Derived numbers of $-f(-x)$ I read (p. 321 here) that, if we respectively call $\Lambda_R,\Lambda_L,\lambda_R$ and $\lambda_L$ the right upper, left upper, right lower and left lower derived numbers of the function $f$ in a certain point $x$, and $\Lambda_R^\ast,\Lambda_L^\ast,\lambda_R^\ast$, $\lambda_L^\ast$ the corresponding numbers of fuction $f^\ast$ defined by $f^\ast(x)=-f(-x)$.
I am not familiar with the notations for derived numbers and I do not find much information on line, but I find it useful to take the liberty, for which I apologise, to introduce the notation $\Lambda_Rf(x)$, $\Lambda_Lf(x)$, $\lambda_Rf(x)$, $\lambda_Lf(x)$ for the respective derived numbers of $f$ in $x$. By using the definition of left and right limits and the fact that $\sup_{x\in S}f(x)=-\inf_{x\in S}-f(x)$ I think that, for the functions defined by $g(x):=f(-x)$ and $h(x):=-f(x)$, the following equalities are almost trivial:$$\Lambda_Rg(-x)=-\Lambda_Lf(x),\quad\Lambda_Lg(-x)=-\Lambda_Rf(x),\quad\lambda_Rg(-x)=-\lambda_Lf(x), \quad\lambda_Lg(-x)=-\lambda_Rf(x),$$
$$\Lambda_Rh(x)=-\lambda_Rf(x),\quad\Lambda_Lh(x)=-\lambda_Lf(x),\quad\lambda_Rh(x)=-\Lambda_Rf(x), \quad\lambda_Lh(x)=-\Lambda_Lf(x).$$
If those are correct, I would say that $\lambda_Lf^\ast(-x)=\Lambda_R f(x)$ and $\Lambda_Rf^\ast(-x)=\lambda_L f(x)$, i.e., in Kolmogorov-Fomin's notation, $\lambda_L\ast=\Lambda_R ,\Lambda_R^\ast=\lambda_L$, which is different from what Kolmogorov-Fomin's says: $\lambda_L\ast=\lambda_R ,\Lambda_R^\ast=\Lambda_L$. Therefore I strongly suspect that I am wrong, although the probability that a text contains an error is not $0$.

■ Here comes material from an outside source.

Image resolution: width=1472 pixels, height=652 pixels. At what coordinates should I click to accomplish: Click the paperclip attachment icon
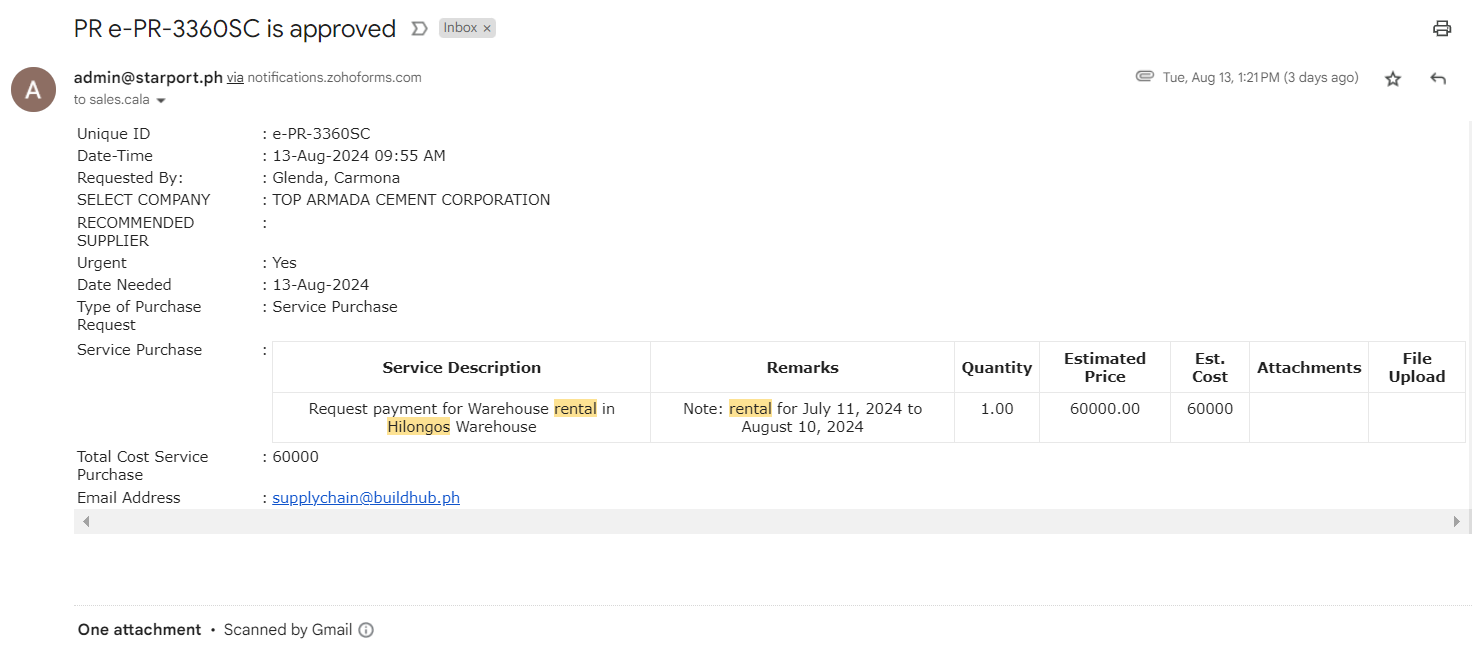pos(1145,77)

What do you think about it? Could anybody point out where my reasoning fails (if it does, which is likely)? I heartily thank you!
To add a graphical interpretation I insert the plots of a function $f(x)$ with the straight lines through $x_0$ with slopes equalt to the derived numbers in $x_0$ $\Lambda_R=\Lambda_{пр}$, $\lambda_R=\lambda_{пр}$, $\Lambda_L=\Lambda_{лев}$, $\lambda_L=\lambda_{лев}$, and of the function $-f(2x_0-x)$.

EDIT: Changed the point where the derived numbers of $f^\ast$ are taken from $x$ to $−x$, thanks to ald.li's remarks.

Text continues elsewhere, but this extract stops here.